Make an exact copy of the lines from the one containing "This screenshot has width=2254, height=1580." through the end of the records below, and leave out every picture.

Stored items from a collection
* * *

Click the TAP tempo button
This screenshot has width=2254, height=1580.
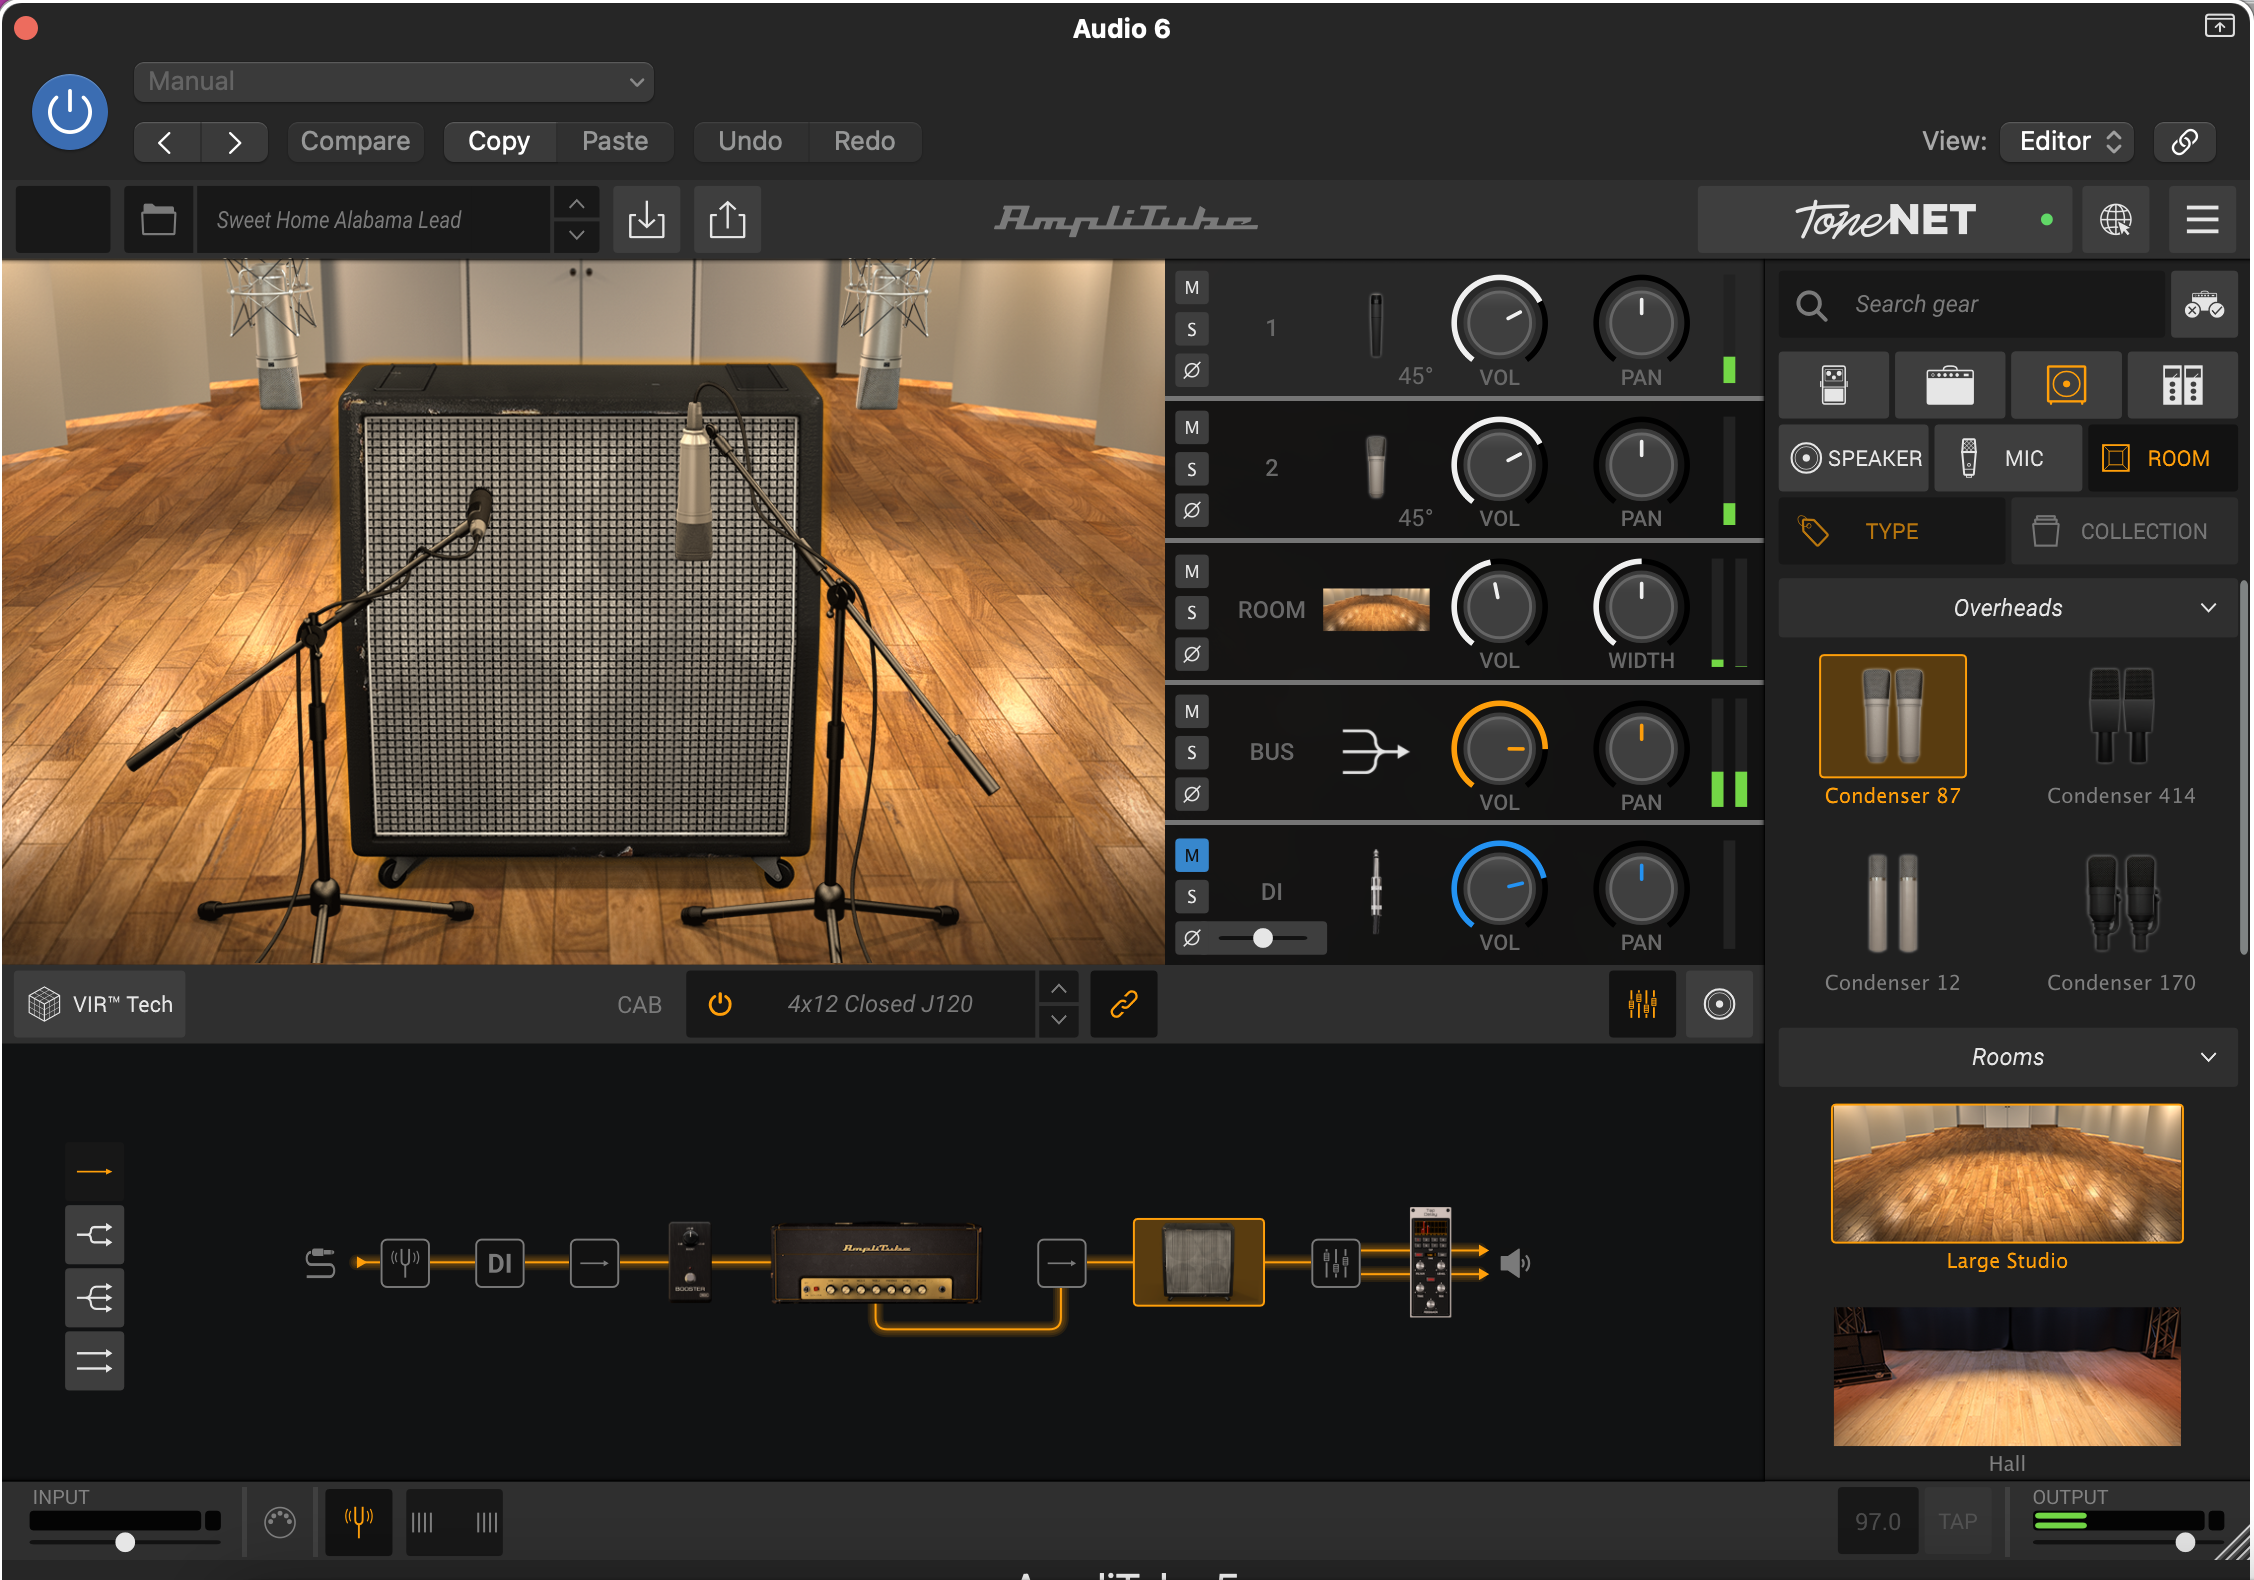[1957, 1521]
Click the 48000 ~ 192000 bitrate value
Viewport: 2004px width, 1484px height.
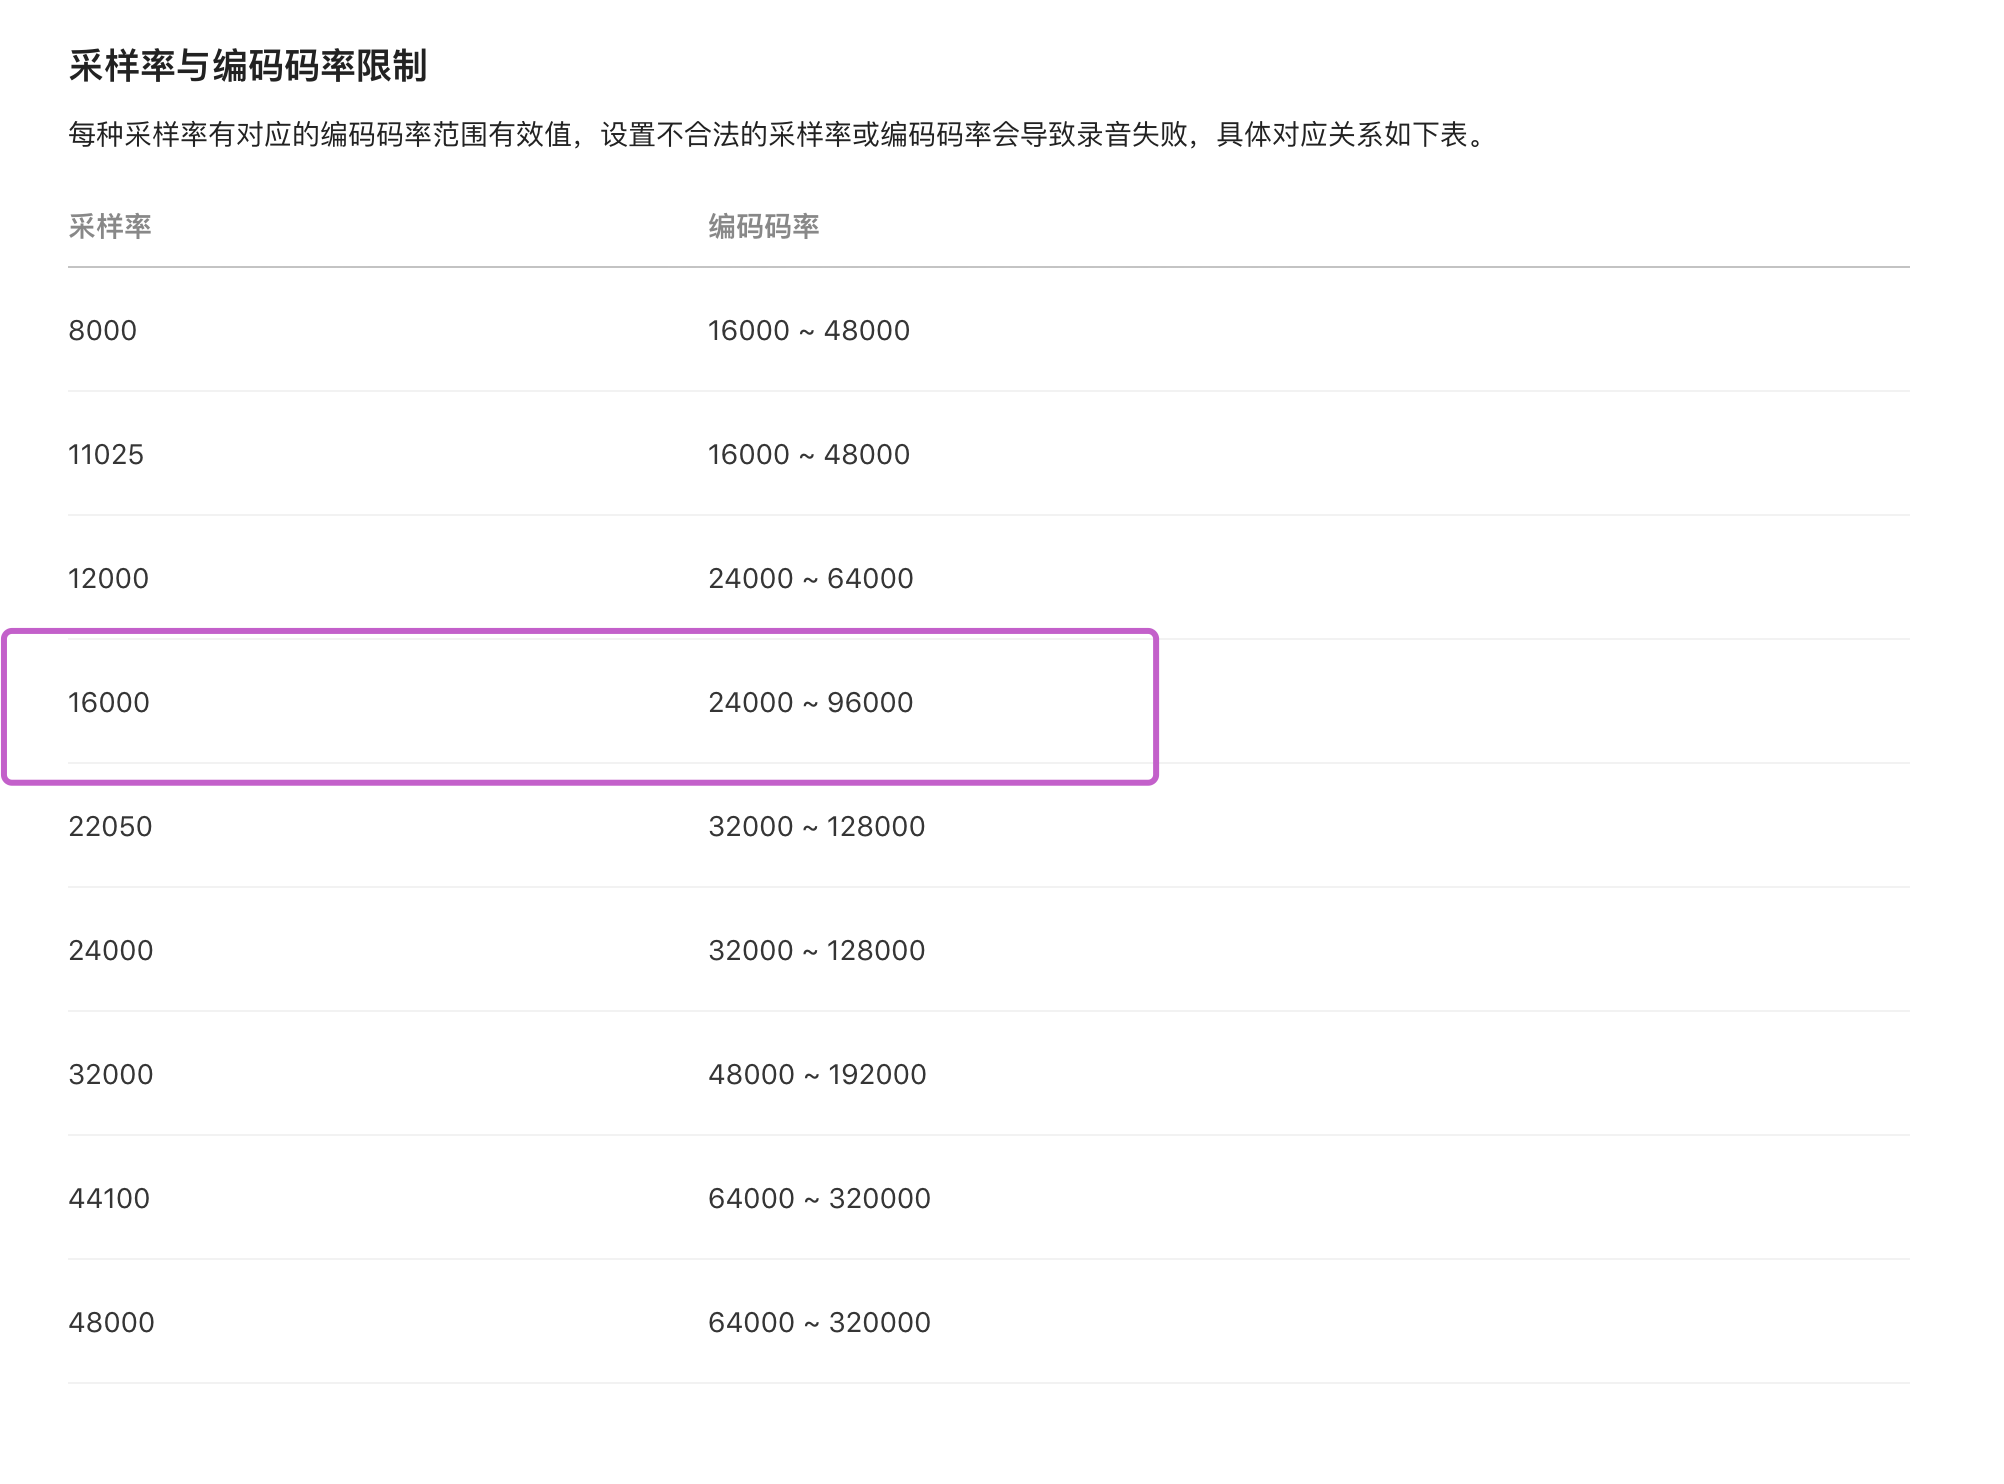(817, 1075)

* * *

_RESULT FOR THIS TASK_:
This screenshot has width=2254, height=1580.
[1957, 1521]
Click the 48000 ~ 192000 bitrate value
Viewport: 2004px width, 1484px height.
(817, 1075)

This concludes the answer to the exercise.